◆ **PAGE EXTRACT**
+ + + + + + +

Enhancement of superconductivity in organic-inorganic hybrid topological materials

TL;DR

This paper demonstrates that organic cation intercalation in layered topological materials like MoTe2 and WTe2 significantly enhances their superconducting transition temperature and stability, offering a practical method to engineer topological superconductivity.

Contribution

It introduces a novel organic cation intercalation technique to control interlayer coupling, improving superconductivity and stability in topological layered materials.

Findings

Enhanced Tc to 7.0 K in intercalated MoTe2

Increased Tc to 2.3 K in intercalated WTe2

Method applicable to various layered crystals

Abstract

Inducing or enhancing superconductivity in topological materials is an important route toward topological superconductivity. Reducing the thickness of transition metal dichalcogenides (e.g. WTe2 and MoTe2) has provided an important pathway to engineer superconductivity in topological matters; for instance, emergent superconductivity with Tc=0.82 K was observed in monolayer WTe2 which also hosts intriguing quantum spin Hall effect, although the bulk crystal is nonsuperconducting. However, such monolayer sample is difficult to obtain, unstable in air, and with extremely low Tc, which could pose a grand challenge for practical applications. Here we report an experimentally convenient approach to control the interlayer coupling to achieve tailored topological properties, enhanced superconductivity and good sample stability through organic cation intercalation of the Weyl semimetals MoTe2 and WTe2. The as-formed organic-inorganic hybrid crystals are weak topological insulators with enhanced Tc of 7.0 K for intercalated MoTe2 (0.25 K for pristine crystal) and 2.3 K for intercalated WTe2 (2.8 times compared to monolayer WTe2). Such organic-cationintercalation method can be readily applied to many other layered crystals, providing a new pathway for manipulating their electronic, topological and superconducting properties.

+ + + + + + +

◆ **ENTRIES PROVIDED**
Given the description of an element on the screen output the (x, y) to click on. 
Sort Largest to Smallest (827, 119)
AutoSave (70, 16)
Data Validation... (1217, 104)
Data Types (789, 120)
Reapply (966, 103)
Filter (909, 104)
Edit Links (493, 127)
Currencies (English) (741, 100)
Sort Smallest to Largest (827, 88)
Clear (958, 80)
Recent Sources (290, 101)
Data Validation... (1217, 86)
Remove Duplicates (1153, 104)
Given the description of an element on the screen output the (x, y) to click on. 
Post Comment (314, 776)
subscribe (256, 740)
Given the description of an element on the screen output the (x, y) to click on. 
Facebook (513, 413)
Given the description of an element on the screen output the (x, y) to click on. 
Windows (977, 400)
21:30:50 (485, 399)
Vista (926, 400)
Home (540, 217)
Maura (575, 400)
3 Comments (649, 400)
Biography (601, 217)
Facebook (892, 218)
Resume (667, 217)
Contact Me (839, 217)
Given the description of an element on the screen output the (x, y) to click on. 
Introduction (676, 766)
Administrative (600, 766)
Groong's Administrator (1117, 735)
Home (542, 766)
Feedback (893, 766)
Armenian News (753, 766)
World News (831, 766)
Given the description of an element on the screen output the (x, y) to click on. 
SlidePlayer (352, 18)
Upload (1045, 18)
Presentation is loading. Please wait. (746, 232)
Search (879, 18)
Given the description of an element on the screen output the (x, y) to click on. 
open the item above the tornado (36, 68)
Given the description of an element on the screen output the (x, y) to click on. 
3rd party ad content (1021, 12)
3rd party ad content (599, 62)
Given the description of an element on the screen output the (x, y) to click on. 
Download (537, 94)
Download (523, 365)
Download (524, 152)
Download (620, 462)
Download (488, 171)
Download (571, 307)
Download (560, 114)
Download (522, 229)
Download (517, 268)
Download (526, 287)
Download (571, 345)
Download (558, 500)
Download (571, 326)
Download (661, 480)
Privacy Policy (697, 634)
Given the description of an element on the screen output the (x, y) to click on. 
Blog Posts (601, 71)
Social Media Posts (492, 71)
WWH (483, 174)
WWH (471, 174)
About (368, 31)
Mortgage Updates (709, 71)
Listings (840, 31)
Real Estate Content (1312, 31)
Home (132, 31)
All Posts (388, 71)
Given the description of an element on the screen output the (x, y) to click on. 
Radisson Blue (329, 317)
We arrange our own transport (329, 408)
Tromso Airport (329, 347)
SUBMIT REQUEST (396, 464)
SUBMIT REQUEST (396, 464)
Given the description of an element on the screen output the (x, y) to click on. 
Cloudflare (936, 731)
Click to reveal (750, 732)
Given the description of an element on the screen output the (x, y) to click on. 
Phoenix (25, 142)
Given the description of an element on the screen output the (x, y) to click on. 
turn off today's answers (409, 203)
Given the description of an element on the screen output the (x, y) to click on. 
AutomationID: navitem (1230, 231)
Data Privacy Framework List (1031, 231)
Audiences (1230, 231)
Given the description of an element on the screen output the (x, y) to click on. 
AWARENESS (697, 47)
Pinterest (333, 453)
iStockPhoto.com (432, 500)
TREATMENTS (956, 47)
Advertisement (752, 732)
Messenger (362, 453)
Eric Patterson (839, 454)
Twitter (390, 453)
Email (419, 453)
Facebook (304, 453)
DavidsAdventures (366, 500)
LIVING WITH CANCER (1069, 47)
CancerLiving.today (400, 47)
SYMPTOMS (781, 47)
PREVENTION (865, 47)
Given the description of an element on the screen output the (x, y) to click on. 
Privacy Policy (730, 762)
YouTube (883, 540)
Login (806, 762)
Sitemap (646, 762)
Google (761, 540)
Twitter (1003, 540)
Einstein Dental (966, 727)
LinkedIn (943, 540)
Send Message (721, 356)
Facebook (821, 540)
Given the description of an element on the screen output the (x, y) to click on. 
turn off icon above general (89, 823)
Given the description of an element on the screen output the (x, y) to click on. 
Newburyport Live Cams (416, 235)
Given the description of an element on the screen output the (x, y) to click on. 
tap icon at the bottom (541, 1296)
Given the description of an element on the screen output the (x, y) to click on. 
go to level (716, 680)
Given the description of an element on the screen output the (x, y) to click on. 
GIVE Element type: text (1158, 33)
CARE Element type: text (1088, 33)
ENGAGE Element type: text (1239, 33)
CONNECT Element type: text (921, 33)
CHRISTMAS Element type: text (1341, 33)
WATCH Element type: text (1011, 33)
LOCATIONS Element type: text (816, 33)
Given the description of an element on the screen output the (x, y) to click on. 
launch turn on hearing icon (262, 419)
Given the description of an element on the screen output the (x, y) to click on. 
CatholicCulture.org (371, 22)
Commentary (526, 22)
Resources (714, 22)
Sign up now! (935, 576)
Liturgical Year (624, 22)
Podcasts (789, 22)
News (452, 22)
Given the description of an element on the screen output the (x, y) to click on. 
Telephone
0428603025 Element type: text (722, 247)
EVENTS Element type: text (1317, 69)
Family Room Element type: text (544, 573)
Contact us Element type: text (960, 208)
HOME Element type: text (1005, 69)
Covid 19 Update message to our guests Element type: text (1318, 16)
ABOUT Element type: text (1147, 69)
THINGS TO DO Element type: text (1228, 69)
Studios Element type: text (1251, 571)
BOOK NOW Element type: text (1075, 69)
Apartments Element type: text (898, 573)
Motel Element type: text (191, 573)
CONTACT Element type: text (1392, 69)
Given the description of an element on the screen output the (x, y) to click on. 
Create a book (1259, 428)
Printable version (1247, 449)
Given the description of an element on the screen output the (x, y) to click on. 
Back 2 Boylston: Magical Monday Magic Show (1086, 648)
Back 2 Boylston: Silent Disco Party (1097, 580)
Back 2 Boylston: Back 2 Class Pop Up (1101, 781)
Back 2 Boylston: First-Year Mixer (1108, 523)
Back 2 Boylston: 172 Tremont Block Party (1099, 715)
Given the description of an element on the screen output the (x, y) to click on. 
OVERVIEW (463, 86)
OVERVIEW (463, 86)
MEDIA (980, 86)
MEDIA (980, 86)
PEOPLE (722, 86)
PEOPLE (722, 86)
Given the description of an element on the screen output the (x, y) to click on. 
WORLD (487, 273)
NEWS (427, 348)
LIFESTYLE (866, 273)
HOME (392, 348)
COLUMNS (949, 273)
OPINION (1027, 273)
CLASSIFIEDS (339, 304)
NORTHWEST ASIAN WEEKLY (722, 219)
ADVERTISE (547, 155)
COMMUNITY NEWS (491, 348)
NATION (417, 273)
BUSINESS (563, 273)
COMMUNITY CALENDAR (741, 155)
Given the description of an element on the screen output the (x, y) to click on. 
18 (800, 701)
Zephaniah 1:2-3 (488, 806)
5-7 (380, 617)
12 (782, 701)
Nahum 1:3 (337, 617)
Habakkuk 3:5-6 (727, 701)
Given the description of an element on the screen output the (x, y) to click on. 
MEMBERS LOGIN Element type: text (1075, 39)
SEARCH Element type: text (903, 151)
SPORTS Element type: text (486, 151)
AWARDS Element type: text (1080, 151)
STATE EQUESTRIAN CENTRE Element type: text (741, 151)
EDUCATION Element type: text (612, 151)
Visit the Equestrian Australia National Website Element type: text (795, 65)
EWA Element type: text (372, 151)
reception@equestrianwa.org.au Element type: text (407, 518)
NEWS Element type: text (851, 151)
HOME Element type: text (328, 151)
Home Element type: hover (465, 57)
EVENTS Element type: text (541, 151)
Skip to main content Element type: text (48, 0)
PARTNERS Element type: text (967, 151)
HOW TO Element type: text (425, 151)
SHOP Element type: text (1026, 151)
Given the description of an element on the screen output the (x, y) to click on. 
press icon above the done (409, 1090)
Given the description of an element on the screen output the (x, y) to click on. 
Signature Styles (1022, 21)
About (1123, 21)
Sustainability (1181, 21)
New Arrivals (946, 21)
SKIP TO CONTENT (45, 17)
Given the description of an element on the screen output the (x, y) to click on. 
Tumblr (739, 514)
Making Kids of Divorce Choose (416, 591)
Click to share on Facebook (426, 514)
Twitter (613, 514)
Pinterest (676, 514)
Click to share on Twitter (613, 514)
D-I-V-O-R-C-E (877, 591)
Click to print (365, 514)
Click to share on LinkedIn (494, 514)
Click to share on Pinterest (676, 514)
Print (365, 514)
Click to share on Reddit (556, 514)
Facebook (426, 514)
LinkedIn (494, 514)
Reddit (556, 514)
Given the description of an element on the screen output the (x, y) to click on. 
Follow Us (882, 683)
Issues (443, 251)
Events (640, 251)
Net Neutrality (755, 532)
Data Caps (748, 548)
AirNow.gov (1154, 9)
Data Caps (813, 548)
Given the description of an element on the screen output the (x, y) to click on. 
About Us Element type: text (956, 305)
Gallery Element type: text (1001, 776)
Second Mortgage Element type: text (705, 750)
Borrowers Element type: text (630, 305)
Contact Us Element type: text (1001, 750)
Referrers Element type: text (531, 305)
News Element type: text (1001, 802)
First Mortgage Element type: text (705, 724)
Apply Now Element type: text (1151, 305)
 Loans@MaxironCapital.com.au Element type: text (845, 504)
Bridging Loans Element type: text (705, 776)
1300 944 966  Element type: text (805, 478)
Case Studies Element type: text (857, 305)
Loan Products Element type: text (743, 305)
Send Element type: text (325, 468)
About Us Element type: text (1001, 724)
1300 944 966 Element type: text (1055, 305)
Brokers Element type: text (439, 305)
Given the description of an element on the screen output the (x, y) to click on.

+ + + + + + +

◆ **PARTS OF THE EXERCISE**
A. Translate this sentence from the superconductivity summary into Spanish: "Inducing or enhancing superconductivity in topological materials is an important route toward topological superconductivity."
B. What Tc does the superconductivity summary give for the pristine MoTe2 crystal?
Rely only on the superconductivity summary, not on the material.

◆ **EXERCISE ANSWERS**
A. Inducir o potenciar la superconductividad en materiales topológicos es una vía importante hacia la superconductividad topológica.

B. 0.25 K.